Les précautions à prendre

Avant tout c’est le mode de vie. Il faut manger moins gras, moins salé, moins sucré pour éviter les maladies telles que l’hypertension artérielle, le diabète, la goutte, etc. puisqu’elles sont les causes de l’insuffisance rénale. Éviter de prendre abusivement les anti-inflammatoires non stéroïdiens qu’on appelle généralement les Ibuprofène, Diclo, drogue, etc. surtout les jeunes. Il faut aussi éviter la phytothérapie et traiter tôt, les maladies citées ci-haut qui peuvent causer l’insuffisance rénale.

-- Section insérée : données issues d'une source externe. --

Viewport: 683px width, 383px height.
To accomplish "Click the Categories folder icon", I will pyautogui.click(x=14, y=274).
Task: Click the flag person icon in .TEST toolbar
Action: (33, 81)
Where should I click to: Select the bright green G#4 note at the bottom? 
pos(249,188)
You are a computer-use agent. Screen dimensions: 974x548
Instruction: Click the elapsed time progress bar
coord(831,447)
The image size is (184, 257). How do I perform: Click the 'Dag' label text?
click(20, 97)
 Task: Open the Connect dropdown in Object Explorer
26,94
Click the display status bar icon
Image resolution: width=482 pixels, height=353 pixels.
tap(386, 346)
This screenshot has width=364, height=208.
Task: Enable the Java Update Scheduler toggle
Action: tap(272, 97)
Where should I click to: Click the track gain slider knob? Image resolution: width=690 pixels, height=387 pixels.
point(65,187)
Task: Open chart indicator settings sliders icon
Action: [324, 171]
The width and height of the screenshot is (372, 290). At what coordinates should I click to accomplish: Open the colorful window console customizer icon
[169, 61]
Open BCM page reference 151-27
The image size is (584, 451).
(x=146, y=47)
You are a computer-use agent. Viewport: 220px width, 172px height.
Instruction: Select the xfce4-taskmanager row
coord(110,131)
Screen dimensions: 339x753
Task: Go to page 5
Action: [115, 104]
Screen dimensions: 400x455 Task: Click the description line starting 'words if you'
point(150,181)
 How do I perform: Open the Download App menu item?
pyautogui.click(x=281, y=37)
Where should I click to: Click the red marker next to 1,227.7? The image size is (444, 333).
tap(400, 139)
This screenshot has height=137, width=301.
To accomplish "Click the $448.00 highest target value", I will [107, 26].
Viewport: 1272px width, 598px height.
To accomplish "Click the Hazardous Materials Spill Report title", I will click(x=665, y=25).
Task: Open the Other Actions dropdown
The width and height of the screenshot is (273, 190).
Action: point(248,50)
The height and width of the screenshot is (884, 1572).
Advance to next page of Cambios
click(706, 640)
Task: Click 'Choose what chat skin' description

Que le gouvernement agisse promptement sur la prévention des maladies chroniques qui peuvent déclencher l’insuffisance rénale ; installer les appareils manquants dans les plateaux des services de néphrologie afin de traiter définitivement les personnes malades sur place. De former aussi plus des néphrologues pour une bonne prise en charge des patients, car le nombre actuel des spécialistes est insuffisant.